A history of hate speech

Limiting the 1st Amendment

Despite its prominent plating in the lore Americana, Justice Oliver Wendell Holmes’s clear and present standard, exemplified by shouting fire in a crowded theater, has been recognized as inconstant, prone to bias, and unsatisfactory at explaining the threshold of America’s First Amendment.

The case in which this standard was established, Schenck v. United States, was a landmark decision in defining the limits of the First Amendment. Schenck distributed draft opposition flyers, calling the state act “a form of involuntary servitude that violated the Thirteenth Amendment.” For that affront, Schenck was found guilty of violating the Espionage Act of 1917.

When, just a few months later, self-proclaimed “revolutionists” threw anti-war pamphlets from the window of a building in New York City, they too would fall prey to this standard. Of note, OWH, perhaps seeing a self-administered crack in Pandora’s box, dissented in that decision. In the judge’s eyes, Schenck’s material coaxed readers into committing a crime (dodging the draft), while the defendants involved in Abrams disseminated material focused on America not involving itself in Russian affairs. To the majority of the court, the distinction was of no consequence.

Justice Holmes would once again be thwarted by his clear and present standard when Gitlow v. New York resulted in another socialist’s conviction being upheld by the highest court.

Literal Nazis

20,000 American Nazis rally at Madison Square Garden (1939)

While free speech cases before World War 2 were typically related to individuals with socialist connections critiquing the American state, the use and impact of German propaganda turned the world’s attention towards “hate speech.” Germany led the way, aiming to prevent any resurgence of the Nazi ideology, but western Europe would follow suit with their own Race Relations Laws. Because these laws never work as intended, the first man who violated such a law in England was a black man insulting a police officer. The fruit of Germany’s efforts are women like 89-year-old Ursula Haverbeck being imprisoned for two years as a result of denying the holocaust.

Despite its inconsistent and sometimes illogical attempts to limit socialist criticism of the state, the United States would continue its tradition of protecting “hate speech” under the First Amendment – diverging from all industrialized countries. In the 1970s, literal Neo-Nazi Frank Collin and his National Socialist Party of America (NSPA) requested a permit to hold a white-power demonstration in the North Shore suburbs of Chicago. The Village of Skokie would go on to pass three ordinances rendering it impossible for the NPSA to hold their events: A) A ban on military-style uniforms during demonstrations; B) a prohibition of the distribution of material containing hate speech; C) a requirement of a $350,000 insurance bond to hold a demonstration.

Represented by the ACLU, Collin’s attempts to appeal these injunctions were unsuccessful in lower courts. After further rejections by the Illinois Appellate Court and the Illinois Supreme Court, the case was brought to the Supreme Court. Ultimately, the court rejected Skokie’s injunctions, ruling that displays of the swastika are a symbolic form of free speech entitled to First Amendment protections.

▶ **Task statement**
Write out the hate speech history again from "Limiting the 1st" through "Act of 1917.", and swap "clear and present standard" for "clear and present danger test" as you go. The lines after this play no part in this.

▶ **Dataset excerpts**
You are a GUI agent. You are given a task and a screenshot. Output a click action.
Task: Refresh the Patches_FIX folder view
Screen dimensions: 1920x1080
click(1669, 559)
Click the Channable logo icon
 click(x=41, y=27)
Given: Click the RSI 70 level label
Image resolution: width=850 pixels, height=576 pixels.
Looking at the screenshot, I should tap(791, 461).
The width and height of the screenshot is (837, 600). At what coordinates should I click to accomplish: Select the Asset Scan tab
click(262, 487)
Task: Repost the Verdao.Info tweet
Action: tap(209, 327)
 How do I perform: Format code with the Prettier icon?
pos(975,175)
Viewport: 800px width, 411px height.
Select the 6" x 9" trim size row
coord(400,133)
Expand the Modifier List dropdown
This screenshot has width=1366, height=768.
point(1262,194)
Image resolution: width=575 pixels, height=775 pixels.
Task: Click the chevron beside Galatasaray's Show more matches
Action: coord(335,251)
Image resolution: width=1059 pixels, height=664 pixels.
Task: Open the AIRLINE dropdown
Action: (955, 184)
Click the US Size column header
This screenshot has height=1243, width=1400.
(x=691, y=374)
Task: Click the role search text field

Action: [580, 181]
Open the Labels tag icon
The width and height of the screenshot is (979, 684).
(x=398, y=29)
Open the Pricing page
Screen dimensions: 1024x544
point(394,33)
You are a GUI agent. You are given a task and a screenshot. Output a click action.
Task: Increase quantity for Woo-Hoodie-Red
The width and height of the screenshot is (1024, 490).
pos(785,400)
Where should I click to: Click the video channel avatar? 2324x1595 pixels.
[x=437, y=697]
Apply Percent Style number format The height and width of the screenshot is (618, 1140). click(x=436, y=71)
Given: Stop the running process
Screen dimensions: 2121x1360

▶ **Exercise result**
Limiting the 1st Amendment

Despite its prominent plating in the lore Americana, Justice Oliver Wendell Holmes’s clear and present danger test, exemplified by shouting fire in a crowded theater, has been recognized as inconstant, prone to bias, and unsatisfactory at explaining the threshold of America’s First Amendment.

The case in which this standard was established, Schenck v. United States, was a landmark decision in defining the limits of the First Amendment. Schenck distributed draft opposition flyers, calling the state act “a form of involuntary servitude that violated the Thirteenth Amendment.” For that affront, Schenck was found guilty of violating the Espionage Act of 1917.